Payload capacity reductions associated with reusable configurations are real and market-relevant. A Falcon 9 flying in full-expendable mode can carry approximately 22,800 kilograms to low Earth orbit. In the standard reused configuration that accounts for the vast majority of commercial missions, this drops to roughly 17,400 kilograms. For most satellite deployments this reduction is not limiting, but for heavy geosynchronous orbit missions it can matter. SpaceX handles this through selective expendable flights on heavy payloads, accepting the one-time hardware cost in exchange for the customer relationship and the revenue from a class of mission that would otherwise go to competitors.

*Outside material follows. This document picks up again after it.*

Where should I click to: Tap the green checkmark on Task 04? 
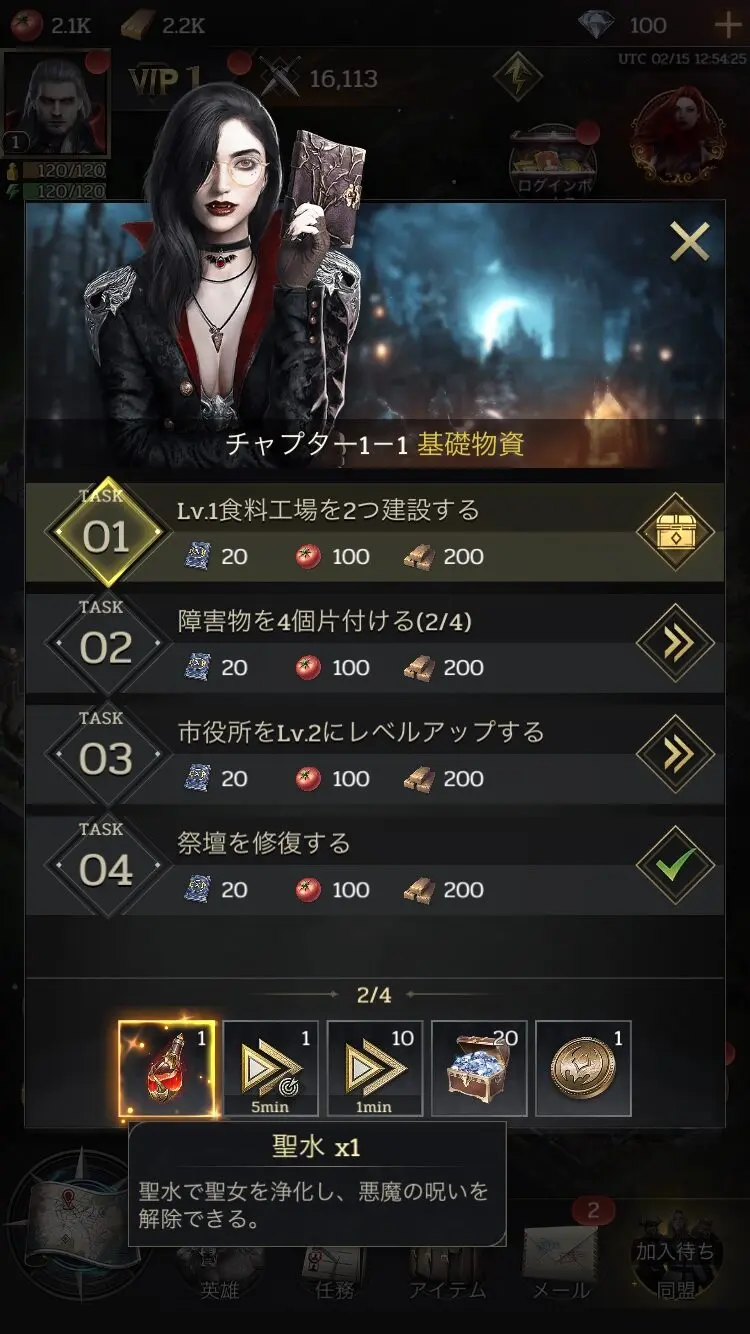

The economic gap between SpaceX’s mature operational system and any new entrant attempting reusability cannot be closed through engineering alone. Learning curve advantages, amortized development costs, supplier relationships, and workforce experience all compound SpaceX’s per-unit cost advantages over time. New entrants must either find a sustainable niche below Falcon 9’s capability floor, as Rocket Lab’s Electron has done in the small satellite market, or accept that they will be operating at a cost disadvantage for several years while accumulating the flight heritage necessary to compete for high-value commercial and government missions.

Defense Market Dynamics

The national security space launch market represents a distinct competitive environment from commercial launch. Government customers place higher priority on demonstrated reliability, security vetting, mission assurance requirements, and domestic production than on price. They also pay higher prices that reflect those requirements, making government launches more revenue-dense per mission for providers.

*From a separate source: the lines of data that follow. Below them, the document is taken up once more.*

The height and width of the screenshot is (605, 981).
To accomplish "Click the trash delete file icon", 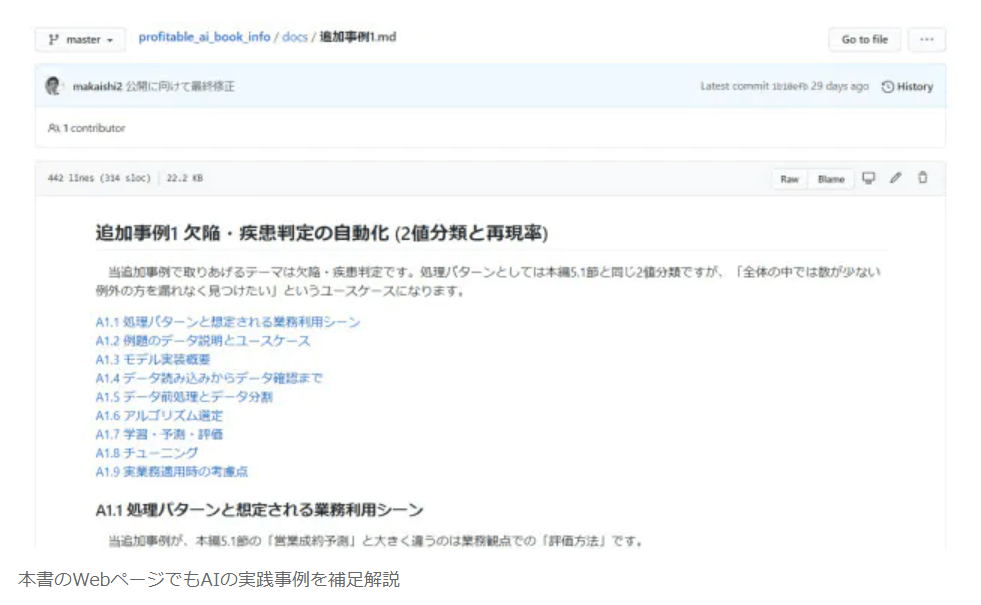I will pos(922,178).
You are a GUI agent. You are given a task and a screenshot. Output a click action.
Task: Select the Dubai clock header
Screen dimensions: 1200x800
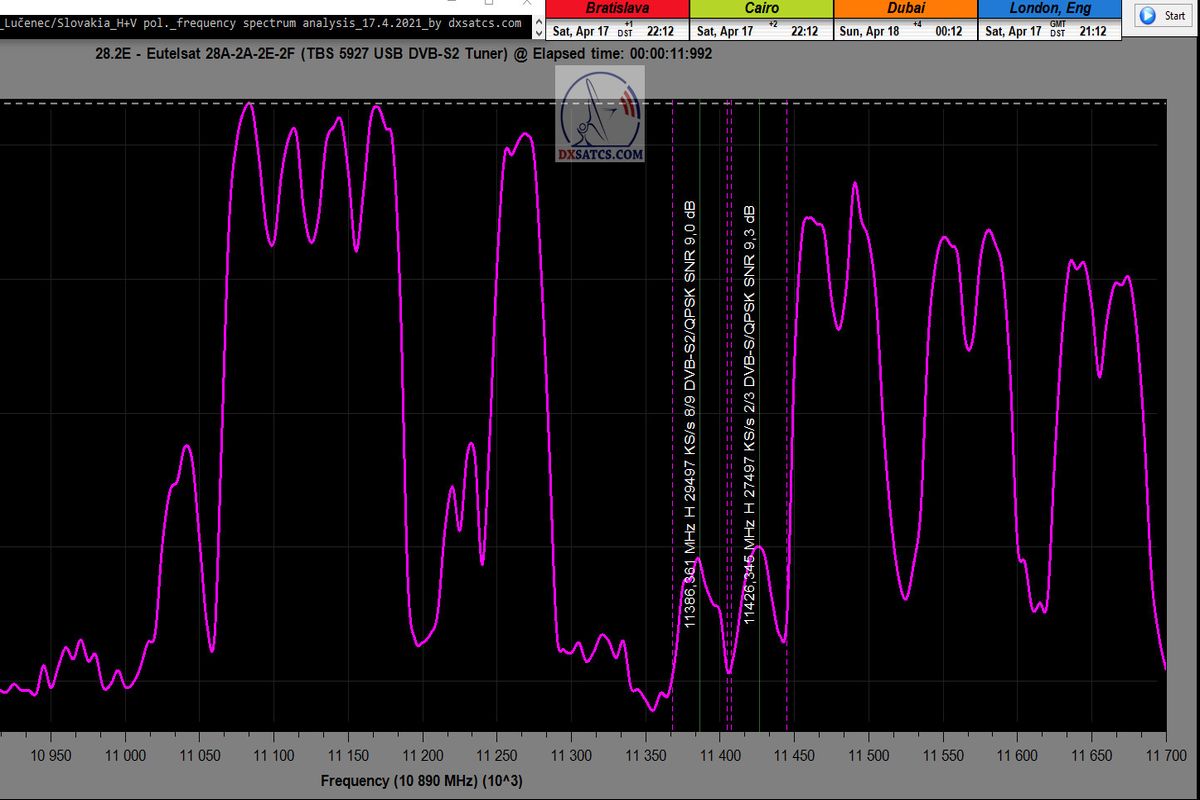click(905, 8)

The NSSL Phase 3 Lane 2 contracts announced in April 2025 allocated approximately $13.7 billion across SpaceX, ULA, and Blue Origin for roughly 54 missions through 2029. SpaceX received the highest ceiling at $5.9 billion for 28 missions, ULA $5.3 billion for approximately 19 missions, and Blue Origin $2.4 billion for up to seven missions pending full certification. The structure reflects the Space Force’s strategy of maintaining competition between multiple certified providers rather than concentrating all national security launches with a single contractor.

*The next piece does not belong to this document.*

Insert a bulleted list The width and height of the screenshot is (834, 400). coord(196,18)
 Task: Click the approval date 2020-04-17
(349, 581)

The competitive dynamics shifted materially in February 2026 when the Space Force suspended national security launches on Vulcan following the booster anomaly on USSF-87. With Vulcan sidelined for an indefinite investigation period, missions already assigned to ULA faced scheduling uncertainty. The Space Force indicated it was reviewing its options, including potentially shifting some GPS III satellite launches to SpaceX using the established Rapid Response Trailblazer mechanism, which had already been used to reassign missions between providers on two previous occasions. This situation will likely strengthen SpaceX’s near-term task order share under the NSSL contract, though ULA retains its position as a certified provider and its allocated ceiling value.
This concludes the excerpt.